Lo es el traje del protagonista y su chaqueta asimétrica, sin una manga; el paisaje ondulado, ¿cheposo?, del primer acto; el grupo de espíritus que surgen alrededor de Gilda y su ‘Caro nome’, delicias del amor; la depravación que acompaña al duque de Mantua; incluso el encuentro de Gilda muerta con un grupo de mujeres desnudas y, por tanto, compañeras en la pureza del cielo. Para llegar ahí no hacía falta ese camino. Eso ya se sabía, como se conocía todo lo anterior porque está en la misma obra, pero Miguel del Arco quiere enfatizarlo y, a ratos, parece curioso y, en otras ocasiones, no tiene mayor interés, especialmente cuando se trata de que los cantantes interpreten con un gesto bien construido. Hay una diferencia notable entre las escenas ensayadas por actores y bailarinas, y aquellas en las que el reparto se expone si más protección que su propio movimiento, generalmente malo y torpe.

‘Rigoletto’ llega al Real con tres repartos. En el segundo y tercero están Etienne Depuis, Xabier Anduaga y Julie Fuchs, Quinn Kelsey, John Osborn y Ruth Iniesta. En el primero participa Ludovic Tezier que tiene su mejor baza en la calidad de su voz, en la belleza de un canto que tras las dudas iniciales se vuelve rotundo ante el ‘Cortigiani’, punto culminante en la representación de ayer. Javier Camarena se sobrepone también cuando hace falta cuerpo, una vez que la voz ha ensanchado y muestra síntomas de fatiga en alguna posición. ‘La donna è mobile’ es un lugar para el que conviene reservarse y Camarena lo hizo anoche alargando efectistamente (como algunos clásicos) el agudo final que surgió esplendoroso. Su duque de Mantua tiene cierto interés. Y un inciso más para Adela Zaharia cuya caracterización es muy poco afortunada como hija de Rigoletto, mientras no se espere de ella que dada su retratada veteranía salga al mundo a buscarse la vida. Pero como el padre la protege, pues Gilda sigue a su lado y canta el papel con poso y no siempre buen acabado. Ayer se aplaudió mucho su ‘Caro nome’ y también su actuación, pero fue la consecuencia de un público entregado y entusiasta el ‘sparafucile’ de Simon Lim.

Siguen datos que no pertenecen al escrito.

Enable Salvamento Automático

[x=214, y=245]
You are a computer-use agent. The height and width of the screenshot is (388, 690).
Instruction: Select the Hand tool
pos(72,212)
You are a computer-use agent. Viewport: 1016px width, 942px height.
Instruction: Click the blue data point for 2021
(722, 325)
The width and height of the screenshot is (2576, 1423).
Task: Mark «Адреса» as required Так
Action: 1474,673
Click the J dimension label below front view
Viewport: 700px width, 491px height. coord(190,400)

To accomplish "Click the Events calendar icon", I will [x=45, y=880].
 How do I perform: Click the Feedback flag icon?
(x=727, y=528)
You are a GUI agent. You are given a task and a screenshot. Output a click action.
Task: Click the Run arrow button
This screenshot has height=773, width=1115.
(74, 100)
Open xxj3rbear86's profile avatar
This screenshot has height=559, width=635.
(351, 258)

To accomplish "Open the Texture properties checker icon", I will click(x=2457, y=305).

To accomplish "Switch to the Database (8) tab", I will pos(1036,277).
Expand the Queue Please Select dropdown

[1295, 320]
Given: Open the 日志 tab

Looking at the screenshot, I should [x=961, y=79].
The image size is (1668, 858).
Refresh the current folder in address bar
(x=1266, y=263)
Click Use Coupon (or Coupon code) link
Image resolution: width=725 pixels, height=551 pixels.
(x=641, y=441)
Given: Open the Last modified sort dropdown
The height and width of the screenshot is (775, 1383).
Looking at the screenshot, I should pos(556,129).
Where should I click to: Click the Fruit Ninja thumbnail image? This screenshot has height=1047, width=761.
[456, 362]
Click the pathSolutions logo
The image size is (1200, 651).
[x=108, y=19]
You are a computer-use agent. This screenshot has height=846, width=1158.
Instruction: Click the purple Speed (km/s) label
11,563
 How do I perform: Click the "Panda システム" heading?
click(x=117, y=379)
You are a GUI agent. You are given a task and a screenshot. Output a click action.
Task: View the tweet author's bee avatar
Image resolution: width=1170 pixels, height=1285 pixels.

Aun así, a Miguel del Arco le cayó la pitada, como le llovieron aplausos a Nicola Luisotti quien logra la máxima eficacia a partir de una gestualidad tranquila, reposada y bien dirigida. A él se debe una interpretación incansable, turgente, formidablemente contrastada y materialmente colorida. De la mano de Luisotti, la orquesta del Real suena rotunda y segura, deslumbrante en el arranque, energética y prodigiosamente ilustradora durante toda la representación. En definitiva, que si este ‘Rigoletto’ se mantiene con interés es gracias a la manera en la que se su partitura se coloca al servicio de una colección de escenas llenas de contraste e intensamente trazadas. Ante las que Luisotti consigue, y no es poco, que parezcan creíbles.